The official, Rodolfo Severino, instead urged intensified efforts to hasten
integration, including moves by members of ASEAN to coordinate their
economic and industrial policies more closely. 

''ASEAN member countries must resist the temptation to give priority to
reaching out to the mighty powers and the big markets as a substitute for
ASEAN and regionalism,'' Mr. Severino said in a speech this week in Singapore.

Noting that ASEAN provided its members - most of them small or medium-sized
countries - with collective-bargaining power, Mr. Severino said there would
be only two alternatives if regionalism in Southeast Asia broke down.

''One would be the domination by more powerful states and mighty
corporations,'' Mr.
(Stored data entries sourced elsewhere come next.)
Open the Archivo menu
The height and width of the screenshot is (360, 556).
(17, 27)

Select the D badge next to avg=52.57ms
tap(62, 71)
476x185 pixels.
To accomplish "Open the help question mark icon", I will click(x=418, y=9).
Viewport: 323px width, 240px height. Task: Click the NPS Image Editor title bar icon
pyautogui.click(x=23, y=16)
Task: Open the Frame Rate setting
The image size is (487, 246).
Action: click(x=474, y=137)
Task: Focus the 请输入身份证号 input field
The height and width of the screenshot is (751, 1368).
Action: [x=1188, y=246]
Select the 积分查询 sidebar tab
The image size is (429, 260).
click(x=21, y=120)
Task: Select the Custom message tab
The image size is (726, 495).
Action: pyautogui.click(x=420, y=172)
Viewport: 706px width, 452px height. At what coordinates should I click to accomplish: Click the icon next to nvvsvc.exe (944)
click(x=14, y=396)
Severino said at the Institute of Defense and Strategic
Studies in Singapore. The other alternative, he said, would be the rise of
''narrow nationalisms'' in a fragmented region. 
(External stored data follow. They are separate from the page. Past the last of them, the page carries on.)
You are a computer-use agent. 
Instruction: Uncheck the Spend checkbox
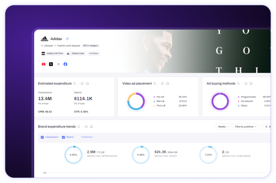point(63,137)
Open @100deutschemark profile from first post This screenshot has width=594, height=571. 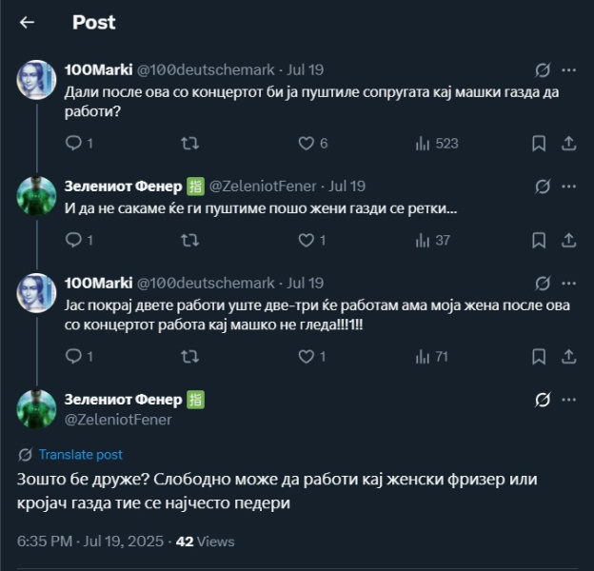tap(206, 69)
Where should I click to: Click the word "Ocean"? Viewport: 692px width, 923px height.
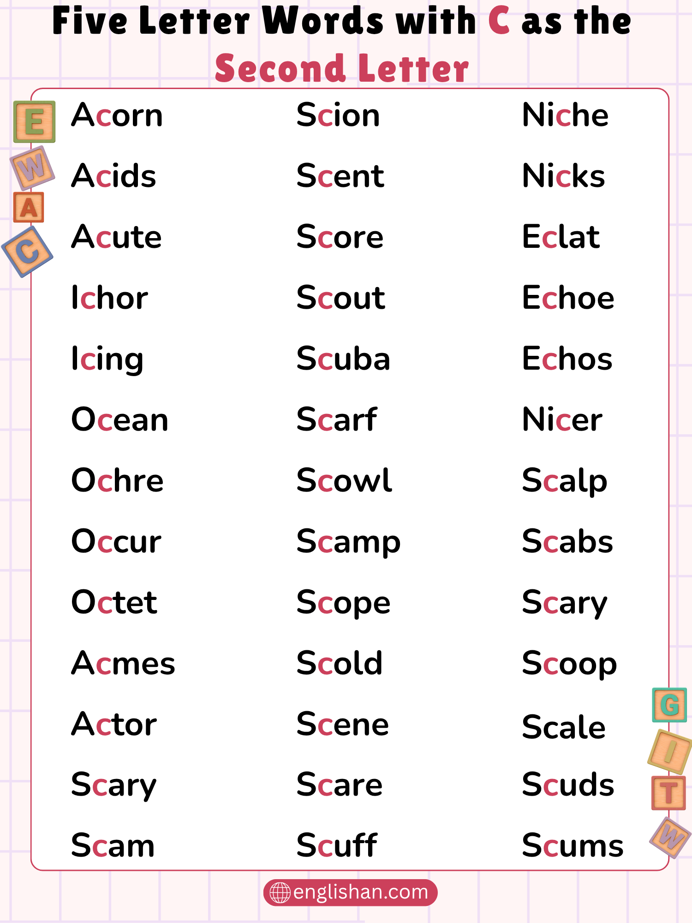tap(120, 420)
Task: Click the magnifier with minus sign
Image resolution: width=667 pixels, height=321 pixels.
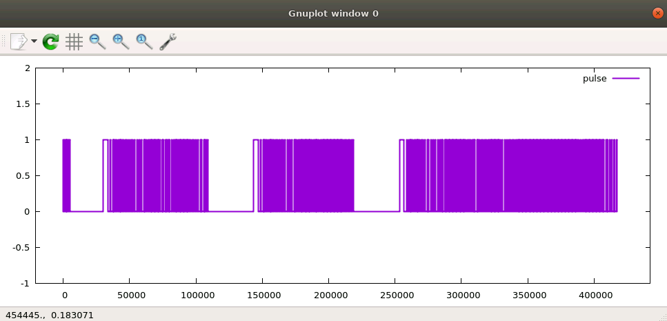Action: click(x=97, y=41)
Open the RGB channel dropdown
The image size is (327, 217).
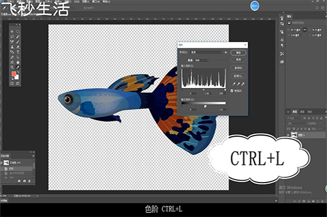point(202,60)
Mr. Severino's warning followed a rise in bilateral disputes between ASEAN
members over issues of sovereignty, human rights, pollution and the pace of
economic integration since the previous high growth rates of the region were
hit by the financial and economic crisis that spread from Thailand in July
1997.

In the latest instance of what some see as a retreat from regionalism amid
mounting pressure to protect domestic markets, Philippine officials said
this week they would reject calls by ASEAN to abolish tariffs on 60 percent
of the country's imports by next year as part of the group's commitment to a
free-trade area.

Edsel Custodio, assistant trade secretary of the Philippines, said his
government was concerned that Manila would lose 3 billion pesos ($80
million) in annual revenue if the proposal were implemented.

Mr. Severino rejected forecasts of doom for ASEAN, saying the group had
actually deepened and accelerated the move toward regional integration since

the onset of the economic crisis.

''The idea is to create, within a fairly short time, a zero-tariff market of
half a billion people with a regional GDP today of $700 billion,'' he said. 

''As with goods, so will it be with services. Rather than unraveling the
fabric of ASEAN cooperation, the region's economic troubles have in fact
pushed ASEAN to cooperate much more closely in dealing directly with the
financial and economic weaknesses that the troubles have exposed.''

ASEAN comprises Brunei, Burma, Cambodia, Laos, Indonesia, Malaysia, the
Philippines, Singapore, Thailand and Vietnam.